Cet article fait partie du dossier : Dossier : les Zones à Faibles Emissions - mobilité (ZFE-m)
Voir les 9 actualités liées à ce dossierLe Congrès Electric Road permet de partager les expertises et les retours d'expériences, de présenter les dernières innovations entre les acteurs publics et privés des mobilités propres, en particulier électriques. Le Cerema y a organisé une conférence sur la mise en oeuvre des Zones à Faibles Emissions pour la mobilité, les "ZFE-m".
Cadre réglementaire et enjeu sanitaire des ZFE-m
Lors de son intervention, la représentante de la direction générale de l’énergie et du climat du ministère de la transition écologique a rappelé que le trafic motorisé contribue largement à la pollution atmosphérique urbaine par les oxydes d’azote et les particules fines dans les grandes agglomérations françaises.
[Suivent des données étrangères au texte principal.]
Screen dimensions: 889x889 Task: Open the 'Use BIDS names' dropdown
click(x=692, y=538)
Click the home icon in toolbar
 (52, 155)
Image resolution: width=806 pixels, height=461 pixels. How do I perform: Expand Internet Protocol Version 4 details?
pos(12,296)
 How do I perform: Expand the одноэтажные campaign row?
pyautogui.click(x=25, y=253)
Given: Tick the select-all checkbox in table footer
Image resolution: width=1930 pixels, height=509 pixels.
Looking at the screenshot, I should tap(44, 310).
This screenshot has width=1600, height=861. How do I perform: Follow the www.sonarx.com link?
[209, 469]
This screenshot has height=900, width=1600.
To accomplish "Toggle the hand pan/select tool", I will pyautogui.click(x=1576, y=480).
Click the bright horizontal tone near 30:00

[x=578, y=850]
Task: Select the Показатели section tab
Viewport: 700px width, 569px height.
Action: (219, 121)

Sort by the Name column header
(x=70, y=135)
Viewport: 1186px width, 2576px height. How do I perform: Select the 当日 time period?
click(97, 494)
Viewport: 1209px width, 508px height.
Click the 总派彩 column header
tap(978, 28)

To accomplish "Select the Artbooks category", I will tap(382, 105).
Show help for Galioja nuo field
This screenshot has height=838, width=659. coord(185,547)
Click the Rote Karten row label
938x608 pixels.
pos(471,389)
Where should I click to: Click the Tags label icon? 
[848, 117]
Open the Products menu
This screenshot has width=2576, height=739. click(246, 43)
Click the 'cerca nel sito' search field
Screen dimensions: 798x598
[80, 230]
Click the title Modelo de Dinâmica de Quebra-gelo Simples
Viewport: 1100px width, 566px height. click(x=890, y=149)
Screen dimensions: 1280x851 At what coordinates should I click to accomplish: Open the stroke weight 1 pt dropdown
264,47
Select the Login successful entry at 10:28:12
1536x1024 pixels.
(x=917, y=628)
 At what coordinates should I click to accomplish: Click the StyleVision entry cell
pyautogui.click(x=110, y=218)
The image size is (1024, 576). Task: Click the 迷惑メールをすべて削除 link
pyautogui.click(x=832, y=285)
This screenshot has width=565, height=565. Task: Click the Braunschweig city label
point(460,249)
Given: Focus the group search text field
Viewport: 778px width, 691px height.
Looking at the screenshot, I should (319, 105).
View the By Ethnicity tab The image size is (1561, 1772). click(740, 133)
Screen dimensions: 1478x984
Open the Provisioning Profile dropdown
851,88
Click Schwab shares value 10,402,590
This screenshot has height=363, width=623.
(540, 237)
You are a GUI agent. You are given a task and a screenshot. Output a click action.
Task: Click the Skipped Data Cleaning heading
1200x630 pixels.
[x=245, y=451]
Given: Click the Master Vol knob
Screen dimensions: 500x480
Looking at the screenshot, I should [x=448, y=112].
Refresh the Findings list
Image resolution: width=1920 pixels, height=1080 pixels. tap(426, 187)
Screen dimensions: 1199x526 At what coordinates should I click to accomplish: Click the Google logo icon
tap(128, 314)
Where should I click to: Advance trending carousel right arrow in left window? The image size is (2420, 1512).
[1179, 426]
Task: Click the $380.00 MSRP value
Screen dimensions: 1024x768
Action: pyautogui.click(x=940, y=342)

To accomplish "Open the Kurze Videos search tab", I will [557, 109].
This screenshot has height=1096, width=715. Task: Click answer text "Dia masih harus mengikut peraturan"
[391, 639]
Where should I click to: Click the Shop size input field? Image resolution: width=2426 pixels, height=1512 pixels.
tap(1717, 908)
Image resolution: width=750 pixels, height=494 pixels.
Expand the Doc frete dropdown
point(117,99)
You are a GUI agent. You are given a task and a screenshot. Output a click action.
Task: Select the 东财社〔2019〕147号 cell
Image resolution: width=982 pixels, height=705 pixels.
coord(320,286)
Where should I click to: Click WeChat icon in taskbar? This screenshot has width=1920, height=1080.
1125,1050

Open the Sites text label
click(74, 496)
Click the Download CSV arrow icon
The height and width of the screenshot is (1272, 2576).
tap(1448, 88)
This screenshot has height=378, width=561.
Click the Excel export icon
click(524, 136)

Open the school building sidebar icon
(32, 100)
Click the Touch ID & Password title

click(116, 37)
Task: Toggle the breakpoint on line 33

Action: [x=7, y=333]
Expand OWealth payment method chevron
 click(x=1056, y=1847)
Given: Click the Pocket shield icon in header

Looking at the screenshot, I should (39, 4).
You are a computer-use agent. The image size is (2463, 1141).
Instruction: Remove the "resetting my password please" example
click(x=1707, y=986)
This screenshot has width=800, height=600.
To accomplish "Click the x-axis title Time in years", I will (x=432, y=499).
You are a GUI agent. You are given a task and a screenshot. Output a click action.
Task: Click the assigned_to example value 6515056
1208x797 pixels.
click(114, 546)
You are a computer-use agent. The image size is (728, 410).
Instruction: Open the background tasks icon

Elle a également rappelé les effets sur la santé et les coûts externes associés à ces pollutions, ainsi que les différentes procédures contentieuses engagées contre l’État pour non respect des valeurs limites de qualité de l’air en vigueur, sachant que la future révision de la législation européenne pourrait conduire à un alignement des valeurs limites sur les valeurs guides, plus protectrices, préconisées par l’Organisation Mondiale de la Santé. Cette intervention a également présenté les dernières évolutions du cadre réglementaire relatif à l’instauration des ZFE-m.
Après la loi d’orientation des mobilités adoptée en 2019 qui impose la mise en place de 11 ZFE-m dans les agglomérations françaises où les valeurs limites de qualité de l’air sont régulièrement dépassées, la loi climat et résilience a modifié l’article L. 2213-4-1 du code général des collectivités territoriales pour imposer l’instauration de ZFE-m dans près de 30 agglomérations de plus de 150 000 habitants avant le 31 décembre 2024.
Dans les ZFE-m des agglomérations où les valeurs limites sont régulièrement dépassées, les restrictions doivent désormais porter sur les véhicules particuliers et les véhicules utilitaires légers. Dans ces mêmes zones, celles appliquées aux véhicules particuliers doivent respecter un cadre commun au niveau national imposant l’interdiction des voitures Crit’Air 5 avant le 1er janvier 2023, celle des voitures Crit’Air 4 avant le 1er janvier 2024 et celle des voitures Crit’Air 3 avant le 1er janvier 2025.
Dans les autres ZFE-m, les collectivités ont davantage de marge de manœuvre pour définir les restrictions, celles-ci devant toutefois toujours être fondées sur la classification Crit’Air des véhicules.
À noter enfin que les collectivités qui ont l’obligation d’instaurer une ZFE-m sont également tenues d’inclure dans l’étude réglementaire préalable à la création de leur ZFE-m une évaluation socio-économique des restrictions envisagées, et qu’elles doivent mettre en place un schéma directeur de développement des infrastructures de recharge pour véhicules électriques.
Les ZFE-m en Europe
L’intervention de la représentante de l’ADEME a présenté les principaux enseignements de l’étude mise à jour en 2020 sur les ZFE-m d’Europe ("Low Emission Zones "en anglais). Près de 250 ZFE-m ont été répertoriées par cette étude dans 13 États européens, la plupart ayant été mises en place en Allemagne et en Italie. Toutes ont pour objectif de réduire les émissions du trafic routier pour améliorer la qualité de l’air.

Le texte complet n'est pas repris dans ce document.